Image::MR JOHN RAWLINGS PHOTOGRAPHER © OHIO::
¿Habéis pensado, o sentido alguna
vez, que desde tu propio individualismo vives una vida relativamente cómoda,
estable, donde haces lo que quieres, estás tirado en el sofá y alguien toca la
puerta… vas a abrir y ni bien giras el pomo, una ola gigantesca entra con toda
su furia, te azota contra la pared noqueándote, revienta todos los cristales,
explotan las bombillas eléctricas, arrasa con todo a su paso y en un segundo
transforma todo en desgarro, sufrimiento, dolor, muerte… tragedia, y solamente
estás tú, ahí, completamente solo con la única preocupación de sobrevivir, de
salir de ese infierno sin más ayuda que la de tus uñas? En esa pregunta pensé
durante dos días enteros, quizás tres, luego de salir con un par de amigos de
fiesta. Primero cenando con una amiga y uno de sus cercanos frente a un dúo de
jazz, charlando sobre Río de Janeiro. Había llegado esa misma mañana de la
ciudad carioca y la cena iba por ese motivo [Había tenido los huevos de irse una temporada sin
más que lo puesto a buscar suerte, y cuando la suerte no acompaña, pues
regresabas, y ya]. Después de un par de horas, partimos a un club cercano, y
que pasase lo que tuviera que pasar. Ahí me encontraría con otro amigo, que
después de peleas y circo durante casi dos años, terminaríamos siendo
confidentes, buenos amigos. Cuando las luces del club se prendiesen, partiríamos
de nuevo en trío a un after clandestino, donde después de tomar todo lo que
ofrece un after, mi amigo terminaría contándome la noticia, que había ocultado
hasta ese momento. Era portador de la enfermedad, esa que te hace cerrar los
ojos, apretar la garganta, llorar en silencio y golpearte la frente contra la
pared una y otra vez, cada vez con mayor fuerza hasta hacerla sangrar, hasta
que la pared te mate antes que el mal, para el que aún nadie es capaz de
encontrar cura. La peor pandemia del siglo. La noticia provocó eso: cerrar los
ojos, apretar la garganta, tragarte las lágrimas, salir de ese lugar y tomar un
poco de aire fresco. Ya era suficiente de fiesta.

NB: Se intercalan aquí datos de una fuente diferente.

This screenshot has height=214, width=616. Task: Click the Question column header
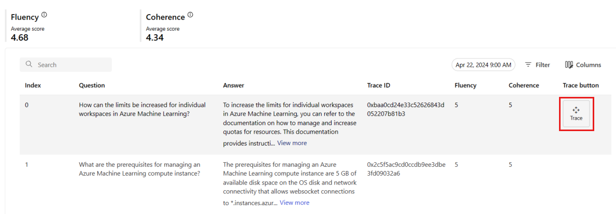[92, 85]
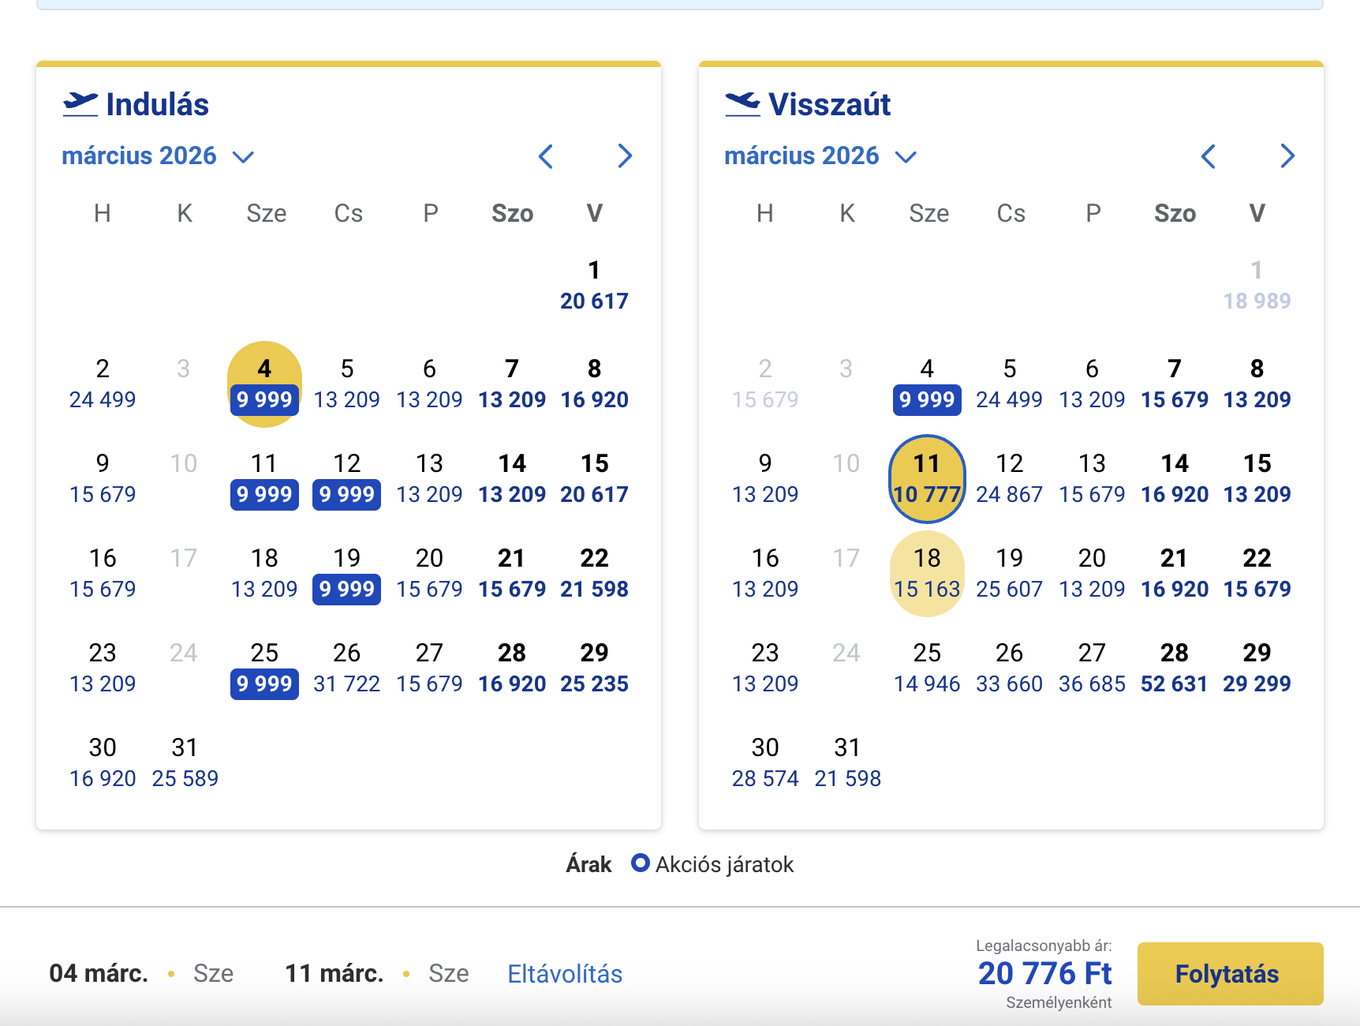The height and width of the screenshot is (1026, 1360).
Task: Click the departing plane icon beside Indulás
Action: click(x=80, y=104)
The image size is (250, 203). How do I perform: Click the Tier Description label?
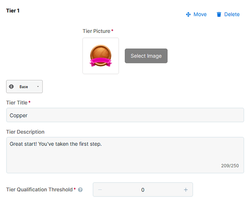pyautogui.click(x=25, y=132)
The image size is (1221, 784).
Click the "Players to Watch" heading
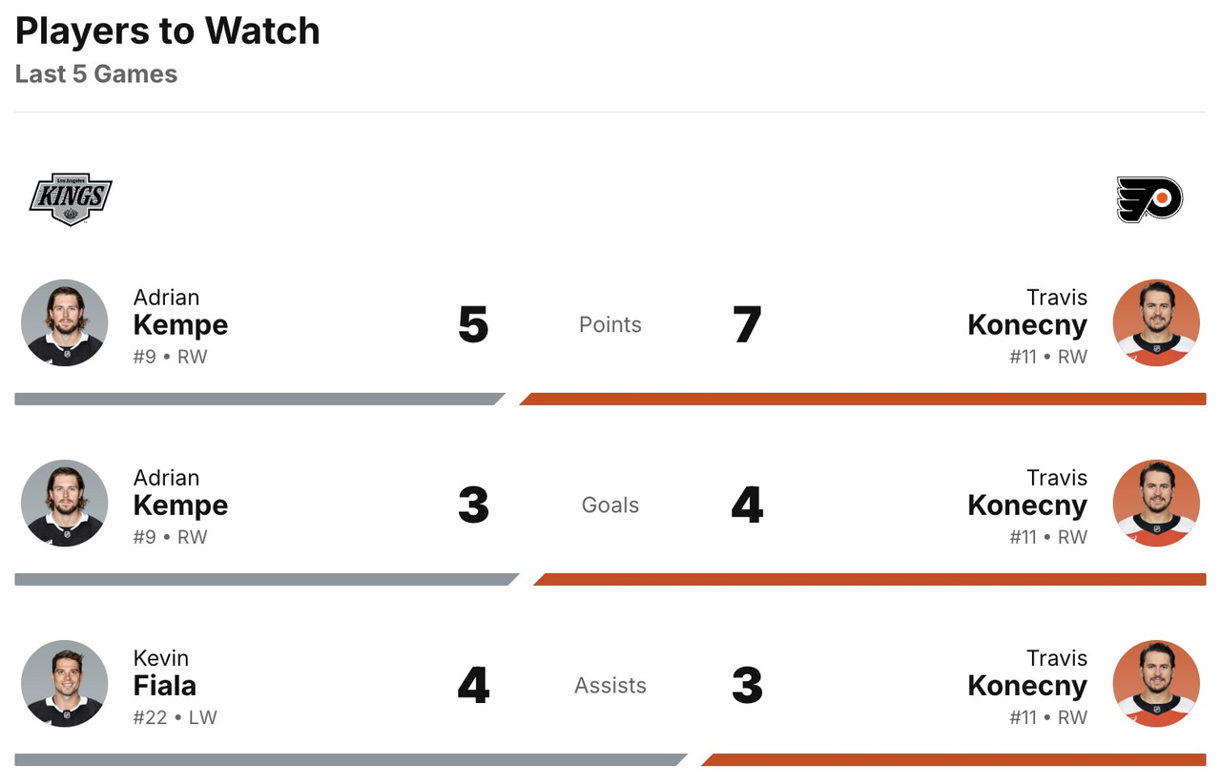tap(168, 31)
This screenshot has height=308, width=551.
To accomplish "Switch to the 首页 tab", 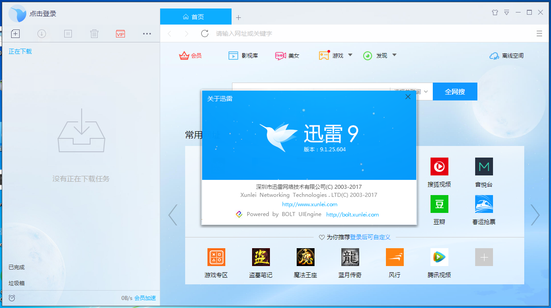I will point(195,17).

Sentado junto a él en un banco
cogidos del brazo, al frente del santiaguino río Mapocho y el amanecer de un
día limpio, que se vería soleado, con un aire frío que te golpeaba la cara,
sólo podías callar, y mirar como con la vista perdida, y luego charlar del
asunto. “Lo único que espero que sepas es que no pienses que voy a sentir
compasión por ti, los cojones”, le dije. Para mí la enfermedad no era ajena.

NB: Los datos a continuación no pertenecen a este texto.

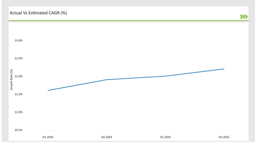The height and width of the screenshot is (144, 257).
Task: Select the H1 2025 axis label
Action: tap(165, 137)
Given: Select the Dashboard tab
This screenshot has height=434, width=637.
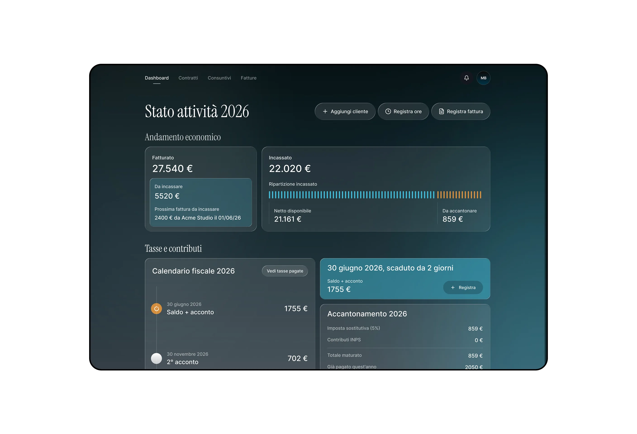Looking at the screenshot, I should pos(157,78).
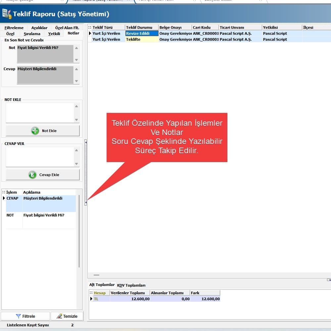This screenshot has height=331, width=331.
Task: Open the Filtreleme tab
Action: (x=14, y=28)
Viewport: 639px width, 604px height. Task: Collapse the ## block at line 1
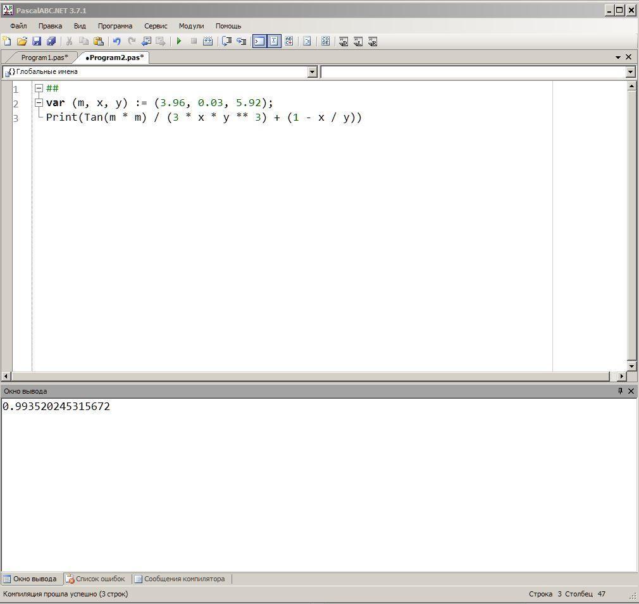pyautogui.click(x=39, y=88)
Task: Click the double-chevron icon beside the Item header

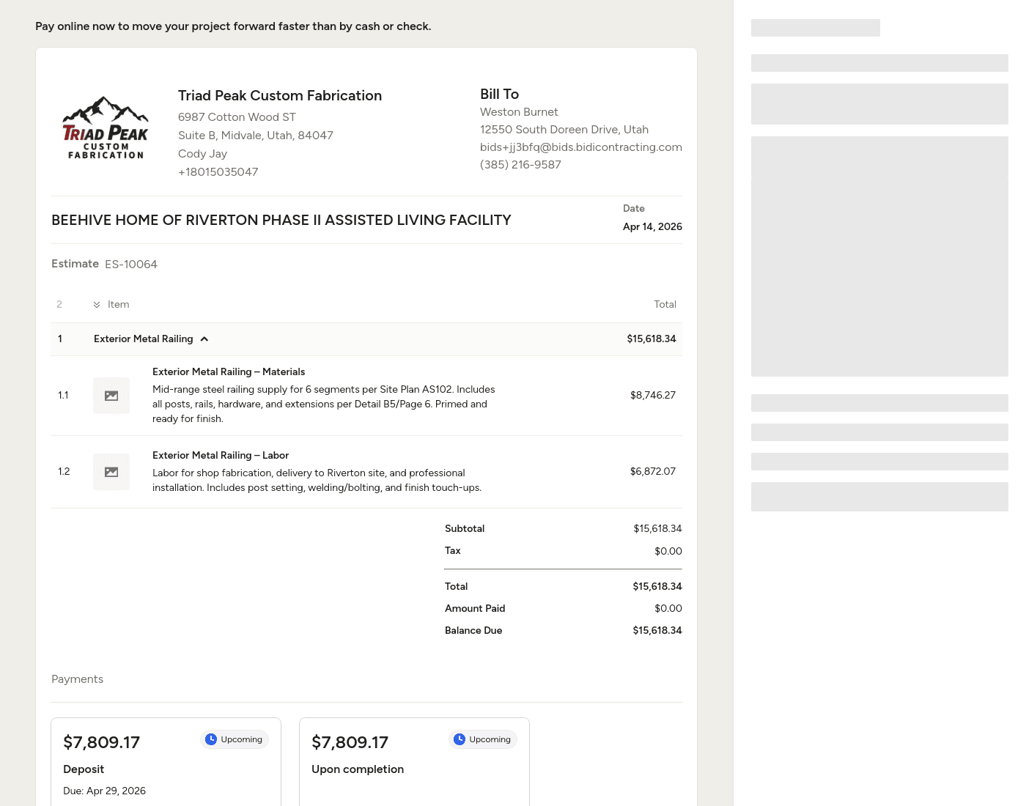Action: (x=97, y=305)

Desde hace una década, otro amigo había fallecido víctima de la enfermedad, al
igual que uno de los mejores de mi padre, y un sinnúmero de gente que en esos
años desfilaron por mi vida eran a su vez portadores, unos más, otros menos. El
hecho en sí no te escandalizaba… lo que apretaba el corazón era lo que aquello
contempla para la propia psicología, para el propio entendimiento de la vida…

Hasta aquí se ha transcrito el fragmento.